Leo Varadkar rules out second referendum on abortion

‘I am a democrat and I have to accept the outcome of a referendum and elections’

Taoiseach Leo Varadkar and Minister for Health Simon Harris joined Fine Gael members to canvass commuters at Tara Street Station in Dublin.


There will not be a second referendum on the Eighth Amendment, Taoiseach Leo Varadkar has insisted.

Speaking at an early canvass in Dublin on Tuesday morning, Mr Varadkar encouraged voters to support repealing the Eighth Amendment of the Constitution claiming abortion is already happening in Ireland.
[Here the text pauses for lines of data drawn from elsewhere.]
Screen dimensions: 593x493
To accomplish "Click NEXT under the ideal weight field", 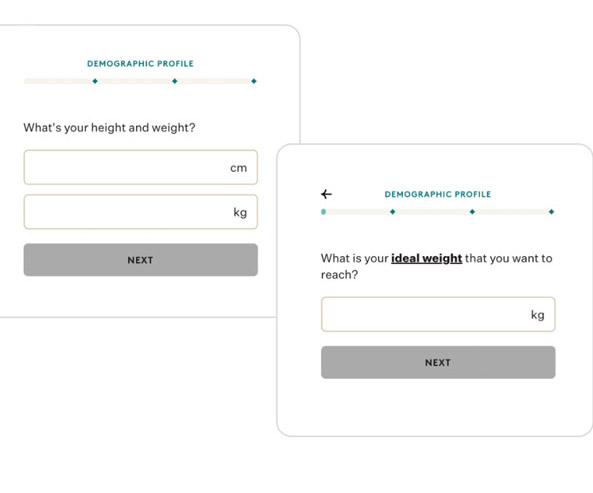I will point(438,362).

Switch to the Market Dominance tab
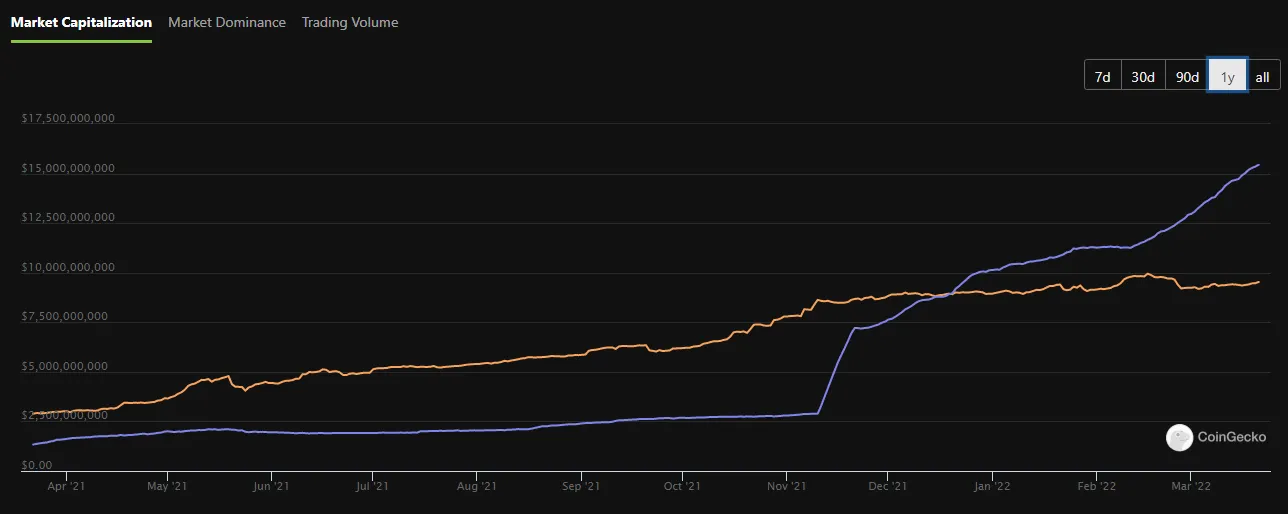(x=226, y=22)
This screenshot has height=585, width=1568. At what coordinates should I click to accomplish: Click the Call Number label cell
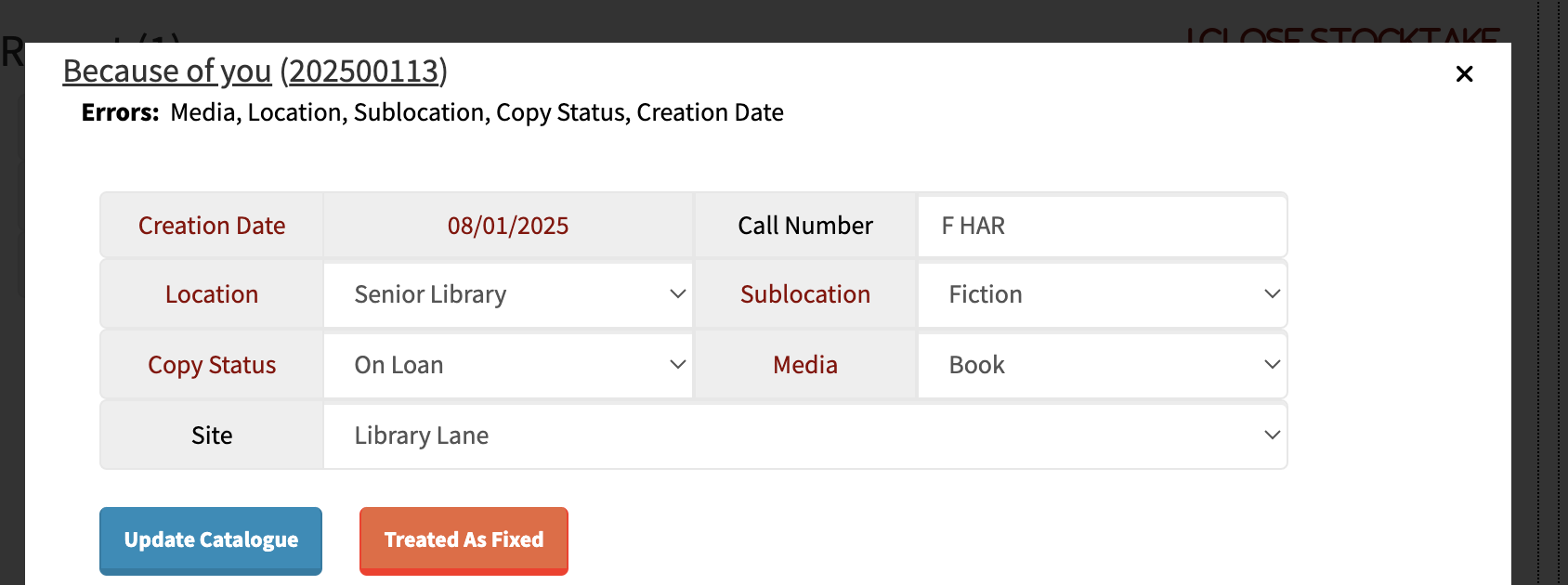[x=805, y=226]
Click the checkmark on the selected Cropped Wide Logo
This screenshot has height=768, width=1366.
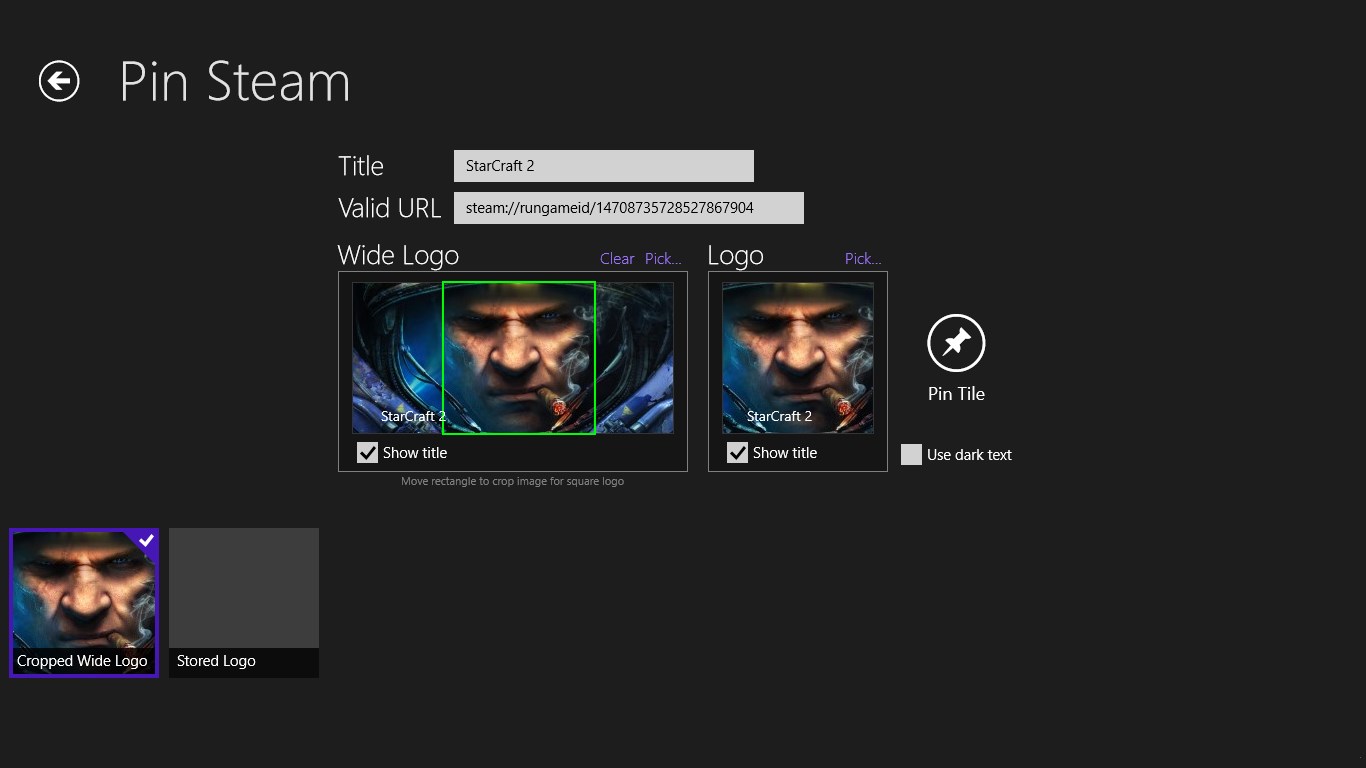pyautogui.click(x=145, y=541)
The Taoiseach said the Government will accept the decision of the Irish people.

“I am a democrat and I have to accept the outcome of a referendum and elections.
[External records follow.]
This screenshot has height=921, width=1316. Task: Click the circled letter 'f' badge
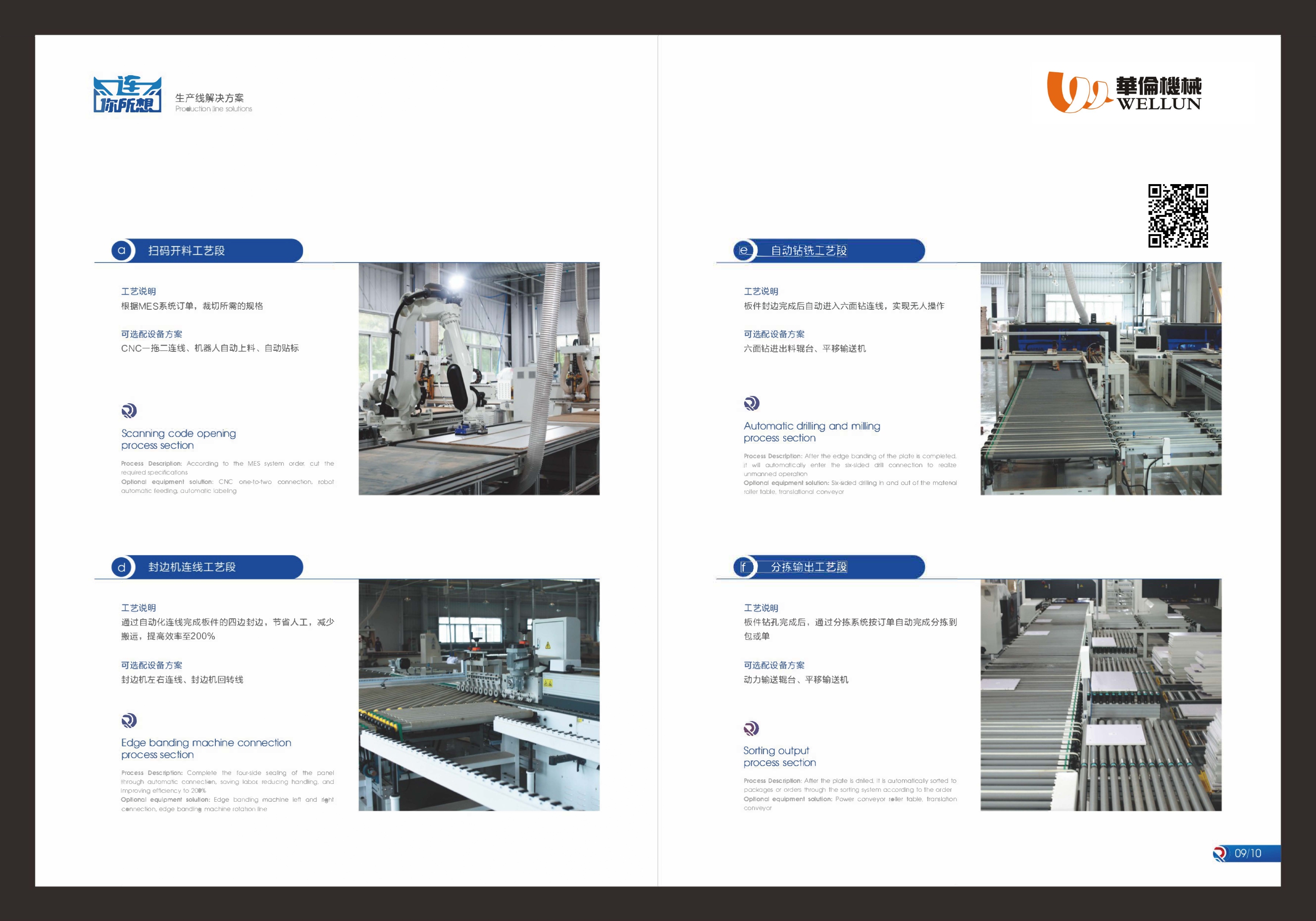pyautogui.click(x=743, y=567)
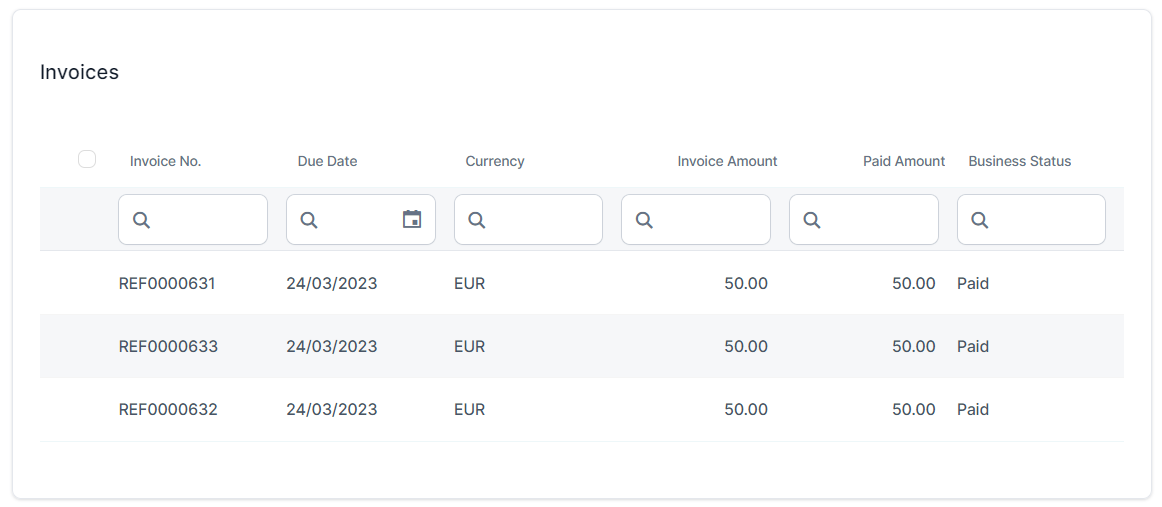Focus the Business Status filter field
The width and height of the screenshot is (1162, 507).
tap(1043, 220)
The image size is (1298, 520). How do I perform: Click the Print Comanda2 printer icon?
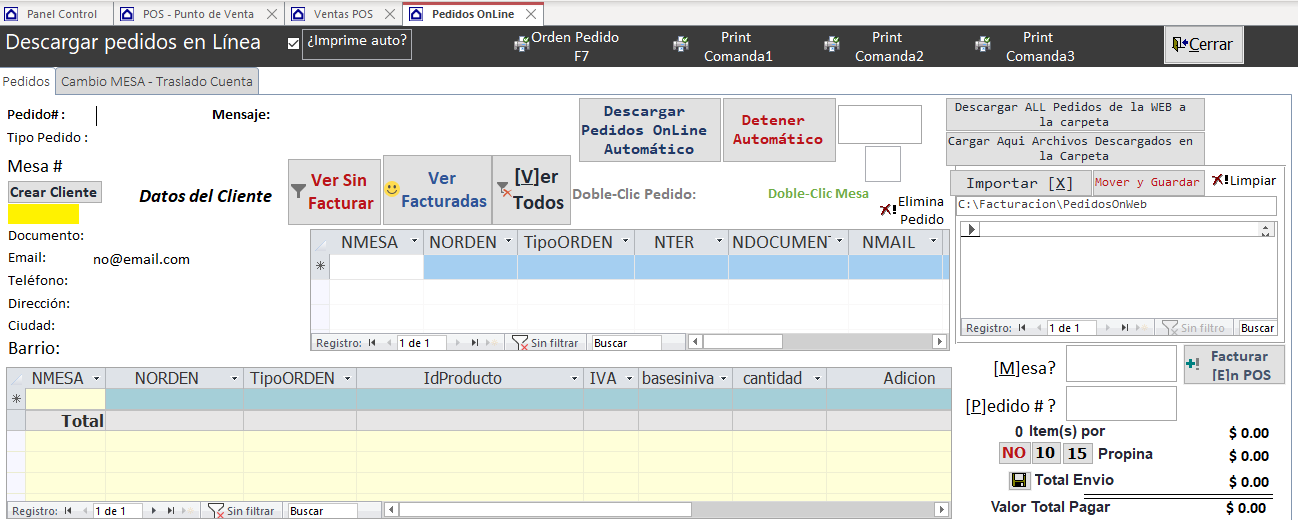tap(831, 45)
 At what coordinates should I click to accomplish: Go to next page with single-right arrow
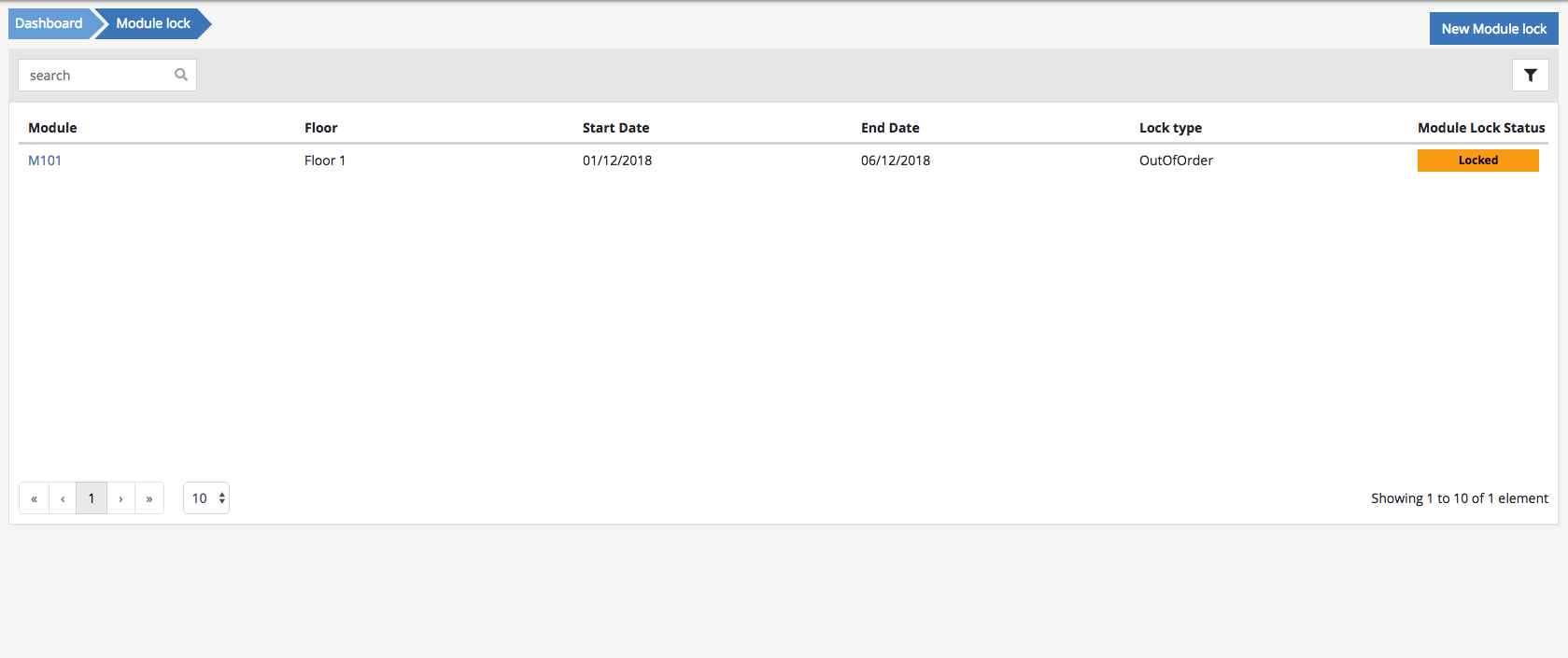click(x=120, y=498)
“(There will not be a second referendum) in the forseeable future, certainly not under this Government.”

Mr Varadkar was joined by a number of Cabinet Ministers seeking a Yes vote on May 25th.

The Taoiseach urged voters to support the proposition being put by the Government.

Asked about whether politicians could be trusted on this issue, Mr Varadkar said politicians in Westminster are being trusted to determine what circumstances abortion is available to Irish women.

A No vote would mean women who access abortion pills could be criminalised and face 14 years in jail, the Taoiseach added.

Asked if he had played enough of a role in the campaign, Mr Varadkar said he has a busy job but is out campaigning whenever he can.

The Government has proposed repealing the Eighth Amendment and allowing for access to terminations within the 12 weeks. Beyond that, abortions will be made available when a woman’s life or health is at risk.


Mr Varadkar described the current situation as “dangerous” insisting it was time to wake up to the realities of abortion and provide it in a safe, legal and regulated fashion.

The Taoiseach was asked about the use of photographs of children with Downs Syndrome in posters and whether he shared the views of Minister for Health Simon Harris, who said it was “upsetting”.

Mr Varadkar said it was wrong because the proposed legislation was clear that disability is not a grounds for terminating a pregnancy.

“It is another attempt by the No campaign to muddy the waters and create confusion. It is wrong.”

Mr Varadkar said he was confident the referendum would pass and the Irish people would make the right decision.

The majority of people will put themselves in the shoes of a woman facing a crisis pregnancy and analyse how difficult that decision will be, Mr Varadkar added. He believed they would then vote Yes.